Top of Reading passage

Thomas Gradgrind is the school headmaster of Coketown's school, he is a "practical man" and
believes only in facts. He brings up his children, Louisa and Tom, in a severe way, crushing any
imaginative impulses; just as he treats the children in his school (like an object).
- Louisa marries a factory owner thirty years older than her. Unhappy in her marriage, Louisa
is distracted by a politician who comes to Coketown. When he tries to seduce her, she goes
to her father for protection; Gradgrind understands that his perfectly ordered world of facts is
very limited and Louisa separates from her husband.
- Tom robs his employers and then tries to divert suspicion onto an innocent craftsman, but he
is discovered and he leaves the country.

A METROPOLITAN WORKHOUSE (1850)


It is an article from Household words, Dickens describes a visit to a workhouse (bad conditions).

CHARLOTTE BRONTE

Life
- She was the third of 6 → Maria, Elizabeth, Charlotte, Branwell, Emily and Anne.
- 1821 → Charlotte and her sisters were sent away to school, but after her two older sisters
died of tuberculosis.
- 1835 → she began working as a teacher and governess.
- 1847 → she published her first novel, Jane Eyre.

JANE EYRE
Jane Eyre is staying at her aunt's house (Reed) after losing both her parents. Both her aunt and her
cousin hate her and she went to Lowood boarding school run by Mr Brockehurst. She doesn't have
a friend, she only has Helen but she dies of consumption. Jane becomes a teacher at the beginning
for the Lowood school but after she becomes a governess to Adele, who lives with her guardian Mr
Rochester at Thornfield Hall. At Thornfield hall Jane is happy thanks to Adele and Mrs Fairfax
although she hears a strange laugh from the attic of the house. Jane is attracter by Mr Rochester and
one night she saves Mr Rochester from the fire of his room. After some time Mr Rochester says to
Jane that he fell in love with her and he proposes to her. Jane agrees but during the wedding a man
called Richard Mason stops the wedding because he says that Rochester is already married with her
sister Bertha, who is mad and she is closed in the attic. Rochester tells all the story to Jane and she
leaves Thornfield Hall and she becomes a teacher in a small village. One night she returns to
Thornfield and Bertha had set fire to the house and Berta died but Mr Rochester was still alive but he
lost his sight. Mr Rochester and Jane married.

Bottom of Reading passage

Work instructions:
1. Answer these questions from the study notes, one line each:
(a) Whom does Louisa marry?
(b) In what year did Charlotte Brontë publish Jane Eyre?
(c) Who stops Jane's wedding to Mr Rochester?
2. Summarize the study notes in two sentences.
3. Change the part of the study notes starting with "- 1821 → Charlotte" and going on through "teacher and governess." so that "tutor" appears in place of "governess".

Top of Supplied data

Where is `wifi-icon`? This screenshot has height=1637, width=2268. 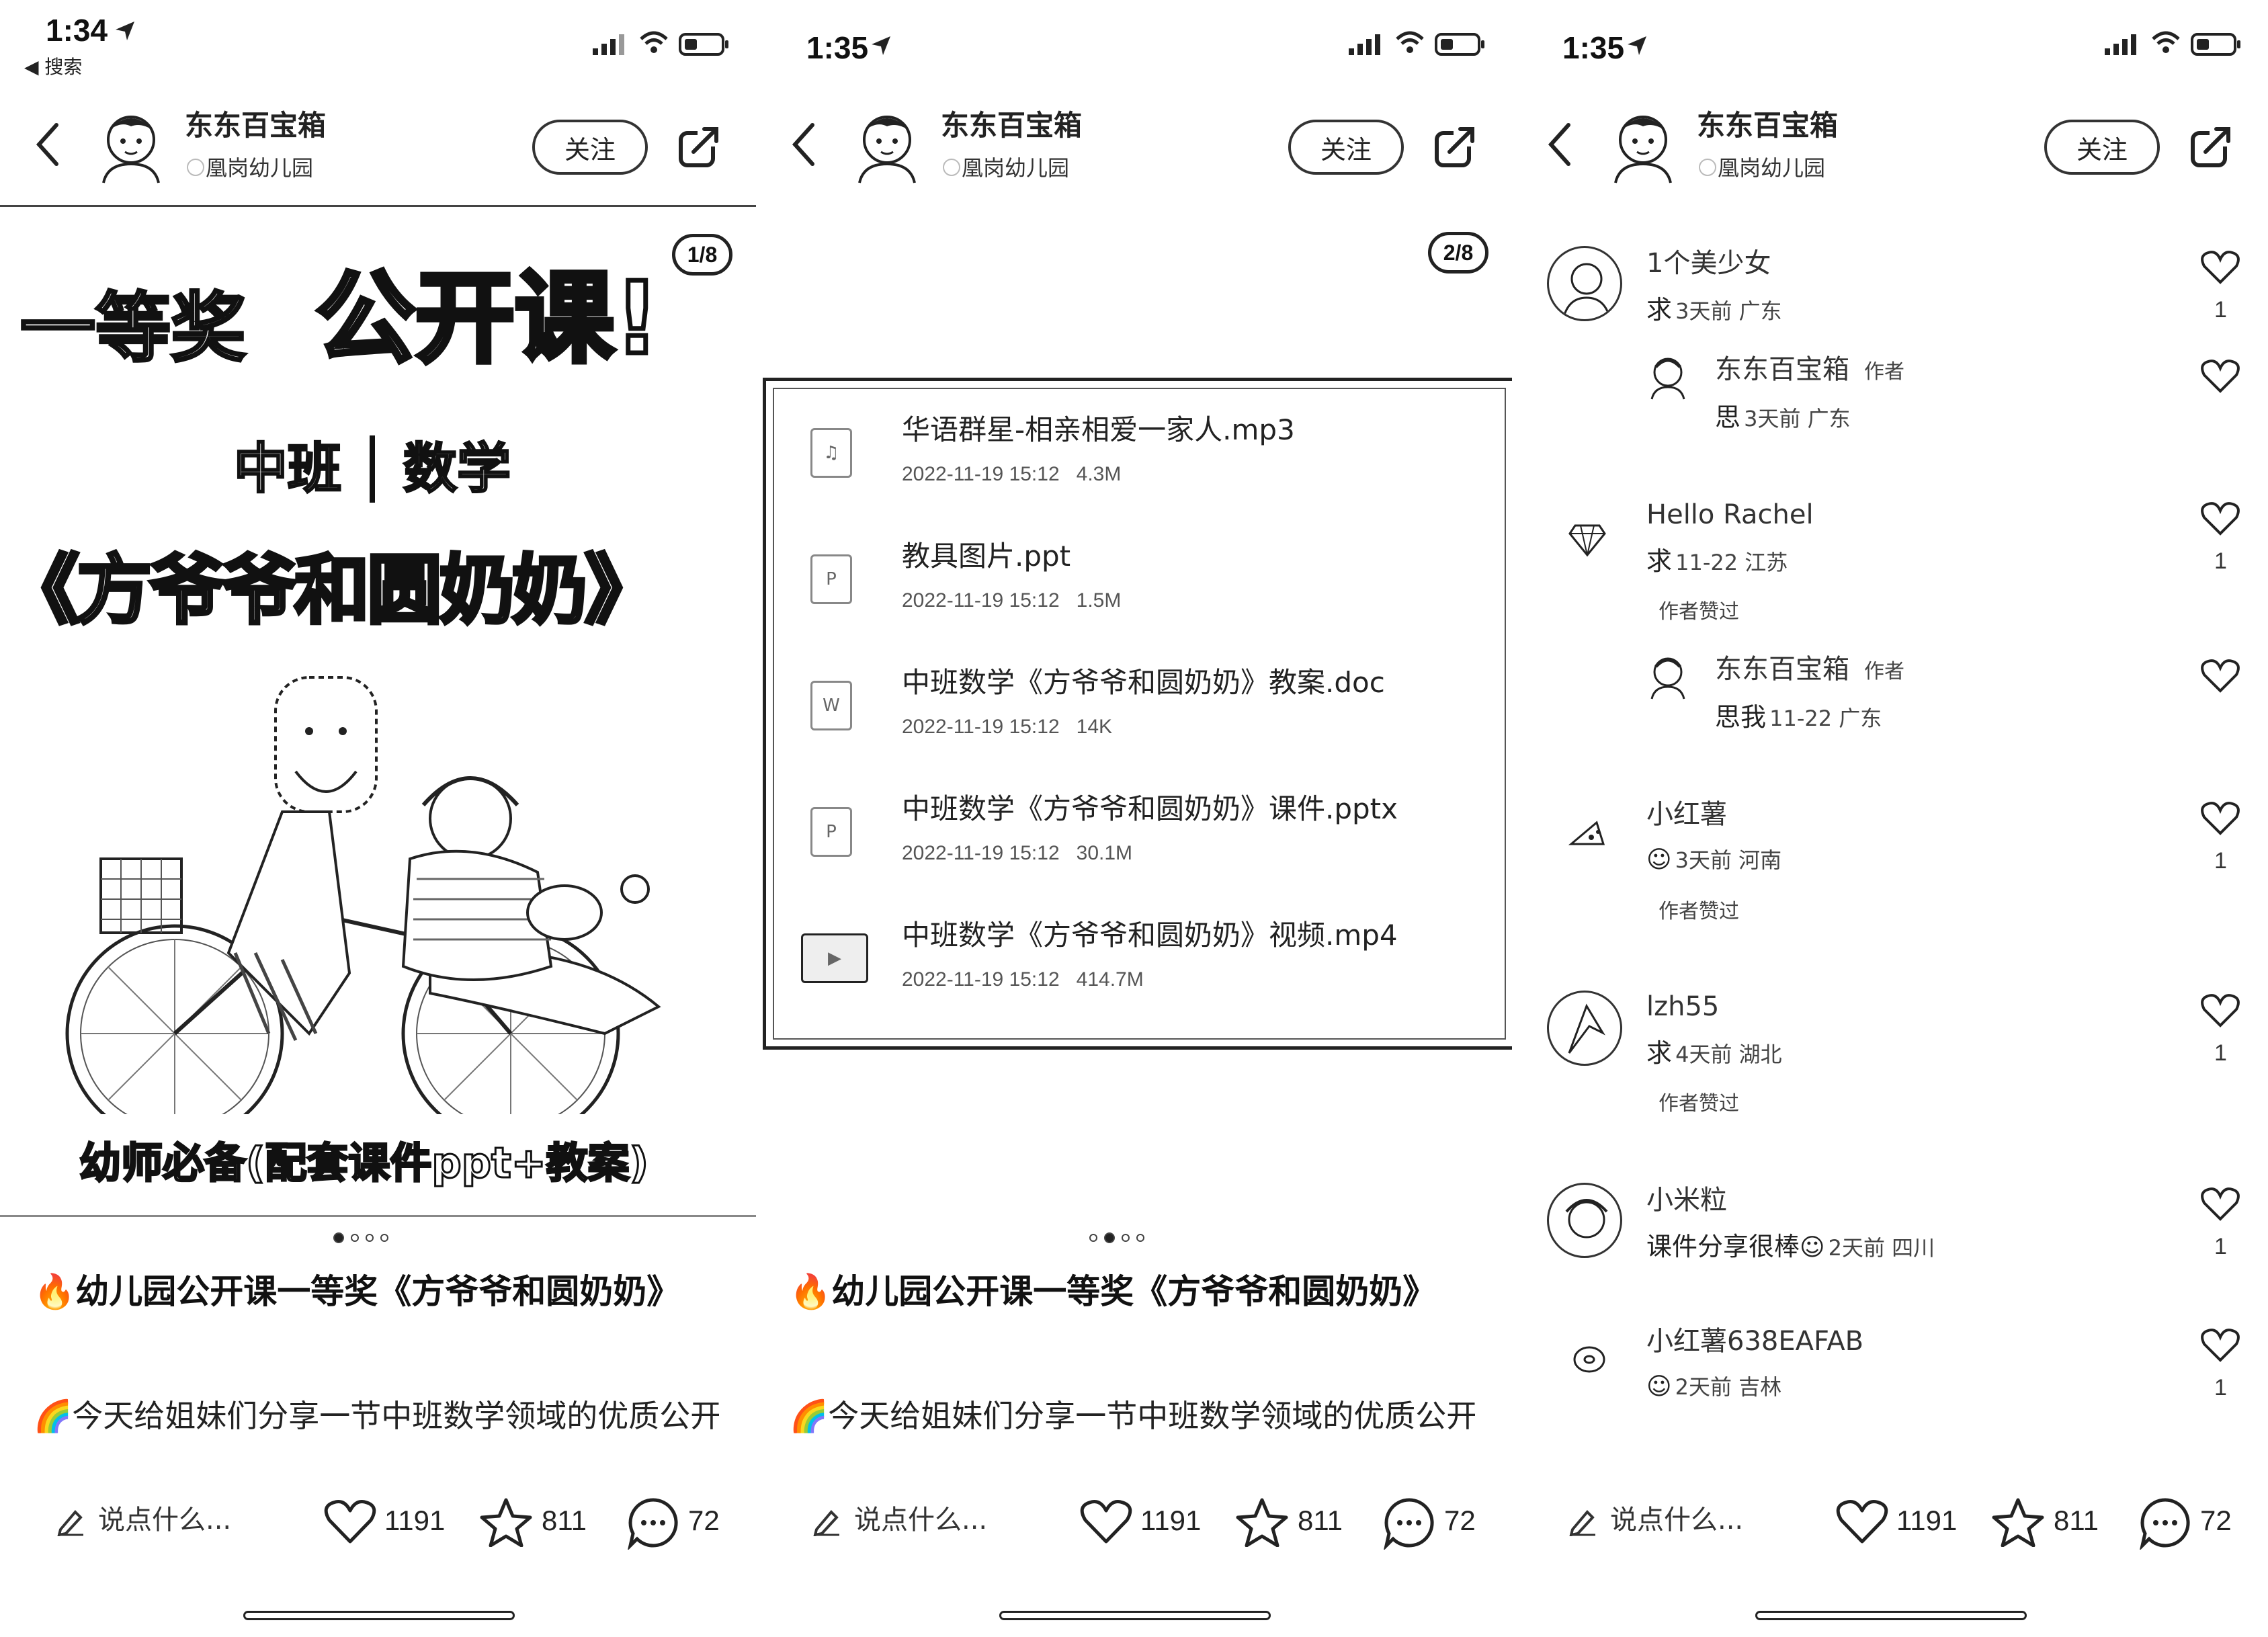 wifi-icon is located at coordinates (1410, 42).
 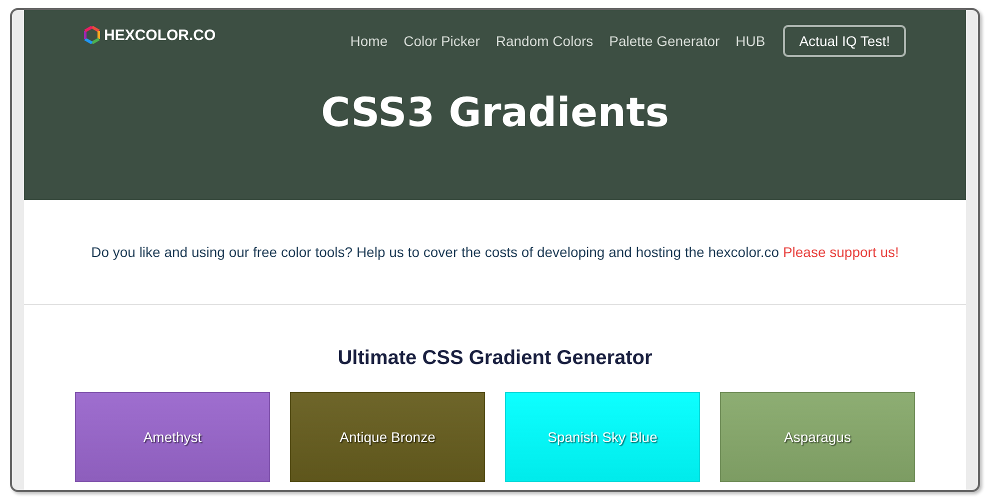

Bottom of Supplied data

Solutions per task:
1.
(a) A factory owner thirty years older than her.
(b) 1847.
(c) A man called Richard Mason.

2. The study notes describe Thomas Gradgrind, a Coketown headmaster who believes only in facts and raises his children Louisa and Tom severely, and they mention a Dickens article about a visit to a workhouse. They then give dates from Charlotte Brontë's life and outline Jane Eyre, in which Jane becomes a governess at Thornfield Hall, learns that Mr Rochester is already married to the mad Bertha, and finally marries him after Bertha dies in a fire that leaves him blind.

3.
- 1821 → Charlotte and her sisters were sent away to school, but after her two older sisters
died of tuberculosis.
- 1835 → she began working as a teacher and tutor.